And then the script runs queries matching a random subset the table,
with fractions 1%, 5%, 10%, 25% and 50% (queries with different
selectivity). The ranges are generated at random, it's just the length
of the range that matters.

The script also restarts the database and drops caches, so that the
prefetch actually does something.

Attached are CSV files with a complete run from the two SSD devices, if
you want to dig in. But the two PDFs are a better "visualization" of
performance compared to "no prefetch" (eic=0).

The "tables" PDF shows timing compared to eic=0, so 100% means "the
same" and 200% "twice slower". Or by color - red is "slower" (bad) while
green is "faster" (good).

The "charts" PDF shows essentially the same thing (duration compared to
eic=0), but as chart with "eic" on x-axis. In principle, we want all the
values to be "below" 100% line.


I think there are three obvious observations we can make from the tables
and charts:

1) The higher the selectivity, the worse.

2) The more sequential the data, the worse.

3) These two things "combine".


For example on the "random" data, prefetching works perfectly fine for
queries matching 1%, 5% and 10% even for eic=1. But queries matching 25%
and 50% get much slower with eic=1 and need much higher values to even
break even.

The less random data sets make it worse and worse. With random-32 all
query cases (even 1%) require much at least eic=4 or more to break even,
and with "sequential" it never happens.

I'd bet the NVMe devices will behave mostly the same way, after all
David showed the same issue for prefetching on sequential data. I'm not
sure about the "more random" cases, because one of the supposed
advantages of modern NVMe devices is they require lower queue depth.

This may also explain why we haven't received any reports - most queries
probably match either tiny fraction of data, or the data is mostly
random. So prefetching either helps, or at least is not too harmful.


I think this can be explained mostly by OS read-ahead and/or internal
caching on SSD devices, which works pretty well for sequential accesses
and "our" prefetching may be either unnecessary (essentially a little
bit of extra overhead) or interfering with it - changing the access
pattern so that OS does not recognize/trigger the read-ahead, or maybe
evicting the interesting pages from internal device cache.

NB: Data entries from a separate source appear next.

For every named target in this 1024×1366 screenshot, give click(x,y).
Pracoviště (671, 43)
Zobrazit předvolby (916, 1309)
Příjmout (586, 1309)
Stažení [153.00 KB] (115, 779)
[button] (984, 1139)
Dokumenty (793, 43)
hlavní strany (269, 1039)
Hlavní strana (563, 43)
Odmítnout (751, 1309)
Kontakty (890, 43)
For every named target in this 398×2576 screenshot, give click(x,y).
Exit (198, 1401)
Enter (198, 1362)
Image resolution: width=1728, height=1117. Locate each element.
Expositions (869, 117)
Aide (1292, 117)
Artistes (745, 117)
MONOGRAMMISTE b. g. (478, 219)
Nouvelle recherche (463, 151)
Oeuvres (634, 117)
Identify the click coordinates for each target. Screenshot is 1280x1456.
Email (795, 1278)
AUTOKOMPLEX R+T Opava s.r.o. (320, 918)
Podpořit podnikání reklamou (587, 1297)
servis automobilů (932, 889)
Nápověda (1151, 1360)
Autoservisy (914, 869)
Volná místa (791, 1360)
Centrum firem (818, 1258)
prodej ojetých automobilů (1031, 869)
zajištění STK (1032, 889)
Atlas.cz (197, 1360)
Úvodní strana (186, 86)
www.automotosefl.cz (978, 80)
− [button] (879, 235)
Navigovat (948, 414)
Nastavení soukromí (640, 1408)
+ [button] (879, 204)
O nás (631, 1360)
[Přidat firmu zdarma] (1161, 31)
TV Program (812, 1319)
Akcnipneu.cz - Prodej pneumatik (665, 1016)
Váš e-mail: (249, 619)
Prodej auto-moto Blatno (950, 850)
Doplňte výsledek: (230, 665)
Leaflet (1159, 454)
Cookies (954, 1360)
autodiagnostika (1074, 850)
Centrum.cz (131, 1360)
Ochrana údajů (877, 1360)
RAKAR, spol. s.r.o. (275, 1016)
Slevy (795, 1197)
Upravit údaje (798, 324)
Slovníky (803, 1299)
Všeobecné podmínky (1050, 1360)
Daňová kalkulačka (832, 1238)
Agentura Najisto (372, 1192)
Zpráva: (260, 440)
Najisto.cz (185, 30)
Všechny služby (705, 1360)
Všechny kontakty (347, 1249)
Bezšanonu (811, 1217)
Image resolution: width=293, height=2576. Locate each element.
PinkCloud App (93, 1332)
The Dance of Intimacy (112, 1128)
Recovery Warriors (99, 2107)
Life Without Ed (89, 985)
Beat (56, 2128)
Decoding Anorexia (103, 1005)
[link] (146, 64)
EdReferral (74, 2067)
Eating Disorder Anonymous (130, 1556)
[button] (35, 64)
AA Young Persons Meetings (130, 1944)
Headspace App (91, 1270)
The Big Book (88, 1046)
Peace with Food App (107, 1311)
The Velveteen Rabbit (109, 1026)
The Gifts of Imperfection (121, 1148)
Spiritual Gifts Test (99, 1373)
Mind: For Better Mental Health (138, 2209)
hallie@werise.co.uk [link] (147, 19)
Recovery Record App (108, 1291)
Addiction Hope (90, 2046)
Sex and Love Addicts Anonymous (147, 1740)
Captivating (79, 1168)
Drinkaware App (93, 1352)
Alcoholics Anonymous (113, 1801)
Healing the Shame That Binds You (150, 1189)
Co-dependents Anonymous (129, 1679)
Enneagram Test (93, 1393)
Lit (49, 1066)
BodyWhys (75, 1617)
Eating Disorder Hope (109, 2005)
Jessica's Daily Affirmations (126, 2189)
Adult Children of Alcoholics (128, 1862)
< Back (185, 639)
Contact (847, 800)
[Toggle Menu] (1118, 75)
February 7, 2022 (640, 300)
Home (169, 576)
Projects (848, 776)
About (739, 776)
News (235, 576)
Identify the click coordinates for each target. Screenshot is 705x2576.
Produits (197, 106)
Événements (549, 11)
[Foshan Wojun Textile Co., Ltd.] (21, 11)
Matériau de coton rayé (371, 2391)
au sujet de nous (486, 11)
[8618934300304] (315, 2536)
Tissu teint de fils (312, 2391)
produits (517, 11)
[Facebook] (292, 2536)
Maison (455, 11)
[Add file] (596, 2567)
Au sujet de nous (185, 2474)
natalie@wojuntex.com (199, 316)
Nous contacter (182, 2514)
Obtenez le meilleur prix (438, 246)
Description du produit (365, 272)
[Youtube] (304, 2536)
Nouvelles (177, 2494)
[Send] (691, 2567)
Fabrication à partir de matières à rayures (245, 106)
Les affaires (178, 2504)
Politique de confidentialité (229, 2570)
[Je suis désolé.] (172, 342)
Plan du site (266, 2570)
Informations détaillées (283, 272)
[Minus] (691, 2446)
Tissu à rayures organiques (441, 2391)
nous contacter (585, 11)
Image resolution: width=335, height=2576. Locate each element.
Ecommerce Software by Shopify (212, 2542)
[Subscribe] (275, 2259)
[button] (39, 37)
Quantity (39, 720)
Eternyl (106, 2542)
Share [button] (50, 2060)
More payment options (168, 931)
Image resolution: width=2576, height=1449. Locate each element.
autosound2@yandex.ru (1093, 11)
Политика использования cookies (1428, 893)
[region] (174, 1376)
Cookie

What can we do about this? AFAICS it shouldn't be difficult to look at
the bitmap generated by the bitmap index scan, and analyze it - that
will tell us what fraction of pages match, and also how sequential the
patterns are. And based on that we can either adjust prefetching
distance, or maybe wen disable prefetching for cases matching too many
pages or "too sequential". Of course, that'll require some heuristics or
a simple "cost model".



regards


[1]
https://www.postgresql.org/message-id/CAHyXU0yiVvfQAnR9cyH%3DHWh1WbLRsioe%3DmzRJTHwtr%3D2azsTdQ%40mail.gmail.com


-- 
Tomas Vondra
EnterpriseDB: http://www.enterprisedb.com
The Enterprise PostgreSQL Company
Attachment

RE: effective_io_concurrency and NVMe devices

From
Jakub Wartak
Date:
Hi Nathan,

> > NVMe devices have a maximum queue length of 64k:
[..]
> > but our effective_io_concurrency maximum is 1,000:
[..]
> > Should we increase its maximum to 64k?  Backpatched?  (SATA has a
> > maximum queue length of 256.)
>
> If there are demonstrable improvements with higher values, this seems
> reasonable to me.  I would even suggest removing the limit completely so
> this doesn't need to be revisited in the future.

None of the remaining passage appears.